■ **PARTS OF THE EXERCISE**
**A.** Answer these from the passage about Pretty and Bailey below, one answer per line, marked to match:
(i) In what year did Bailey enter prison?
(ii) In what year was Bailey paroled?
(iii) Who finally confirmed to Dunn that Pretty had been hospitalized for COVID-19?
**B.** In the passage about Pretty and Bailey below, why did Dunn learn of her mother's hospitalization from another incarcerated woman's family member? Answer in one to three sentences.
**C.** Pick up the passage about Pretty and Bailey below after its final sentence and write what comes next.

(TEXT Opens)

Rudeara Bailey has been through that same process four times. In 1989, Bailey, then 33, entered prison and met Pretty shortly after. Bailey was bitter and angry about her life sentence. “She told me to do the time and not let the time do me,” Bailey told The Appeal. Though a few years younger, Pretty became a mentor, encouraging Bailey to participate in prison programming and, at times, even talking her out of fighting.

Bailey was paroled in 2019—the same year that Pretty’s parole was denied. “She was genuinely happy for me,” Bailey recalled. 

The Department of Public Safety and Correctional Services does not notify family when people in custody are transferred to the hospital. Instead, Dunn learned about her mother’s hospitalization through another incarcerated woman’s family member. Dunn immediately called the prison and, for two days, was repeatedly told that the prison did not give out information. Three days later, the warden called, confirming that Pretty had been hospitalized for COVID-19. 

On May 15, shortly after speaking with The Appeal, Dunn received a call from her mother, who had been returned to the prison. Still, she’s concerned about her mother’s health and the possibility that she might contract COVID-19 again, this time fatally.

(TEXT Closes)
(RECORDED DATA Opens)

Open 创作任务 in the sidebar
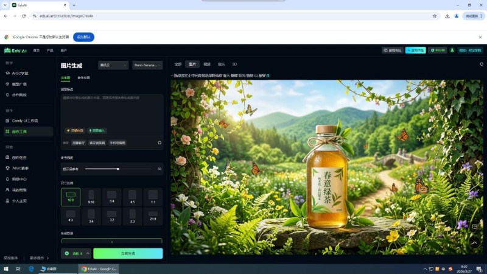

(RECORDED DATA Closes)
(RECORDED DATA Opens)

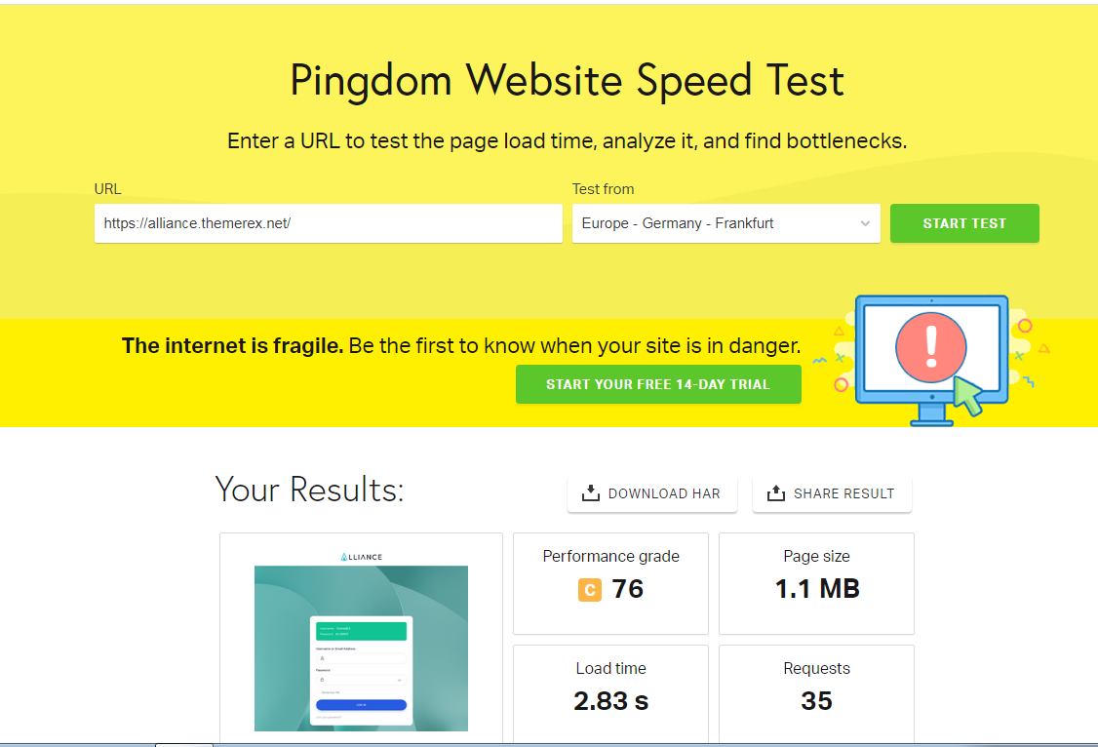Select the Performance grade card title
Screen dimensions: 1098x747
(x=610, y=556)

(RECORDED DATA Closes)

■ **ANSWERS FOR THIS EXERCISE**
**A.**
(i) 1989
(ii) 2019
(iii) The warden

**B.** The Department of Public Safety and Correctional Services does not notify families when people in custody are transferred to the hospital. With no word from the department, Dunn heard the news from another incarcerated woman's family member.

**C.**
In April, as Maryland prisons had already confirmed 136 cases and one death, Hogan signed an executive order expediting the release of those scheduled to be released within 120 days. The order also accelerated parole hearings for those over age 60 who had not been convicted of violent crimes, which excludes Pretty. Hogan’s office did not respond to The Appeal’s request for comment. 

The Maryland Correctional Institution for Women had 52 confirmed cases of COVID-19 as of Monday. In response to inquiries about Pretty’s care or measures taken to prevent COVID-19 spread in the prison, the Department told The Appeal, “The women’s prison, like others across our system, has a medical infirmary.” 

Pretty is not the only person whose chances for freedom have been stymied by the actions of a governor. In Louisiana, Gloria Williams, the state’s longest-serving incarcerated woman, was awaiting Governor John Bel Edwards’s decision on her commutation when she contracted the novel coronavirus and was hospitalized. In early March, Indiana advocates called on Governor Eric Holcomb to preemptively release aging people from prison, including the state’s longest-serving incarcerated woman, 62-year-old Sarah “Cindy” White, sentenced to life as a teenager in 1976. Holcomb did not; White contracted and was hospitalized for COVID-19

In North Carolina, COVID-19 claimed the life of Faye Brown, who was serving a life sentence in connection with a 1975 robbery in which her co-defendant fatally shot a state trooper. Brown came close to gaining her freedom in 2009 after the state Supreme Court ruled in favor of a man who argued that credits for good behavior should be applied toward his sentence. That opened the door for others like him, including Brown, to argue the same. She walked as far as the prison parking lot before then-Governor Beverly Perdue stopped the release of anyone convicted of murder, rape, or assault. Brown died at the North Carolina Correctional Institution for Women on May 6.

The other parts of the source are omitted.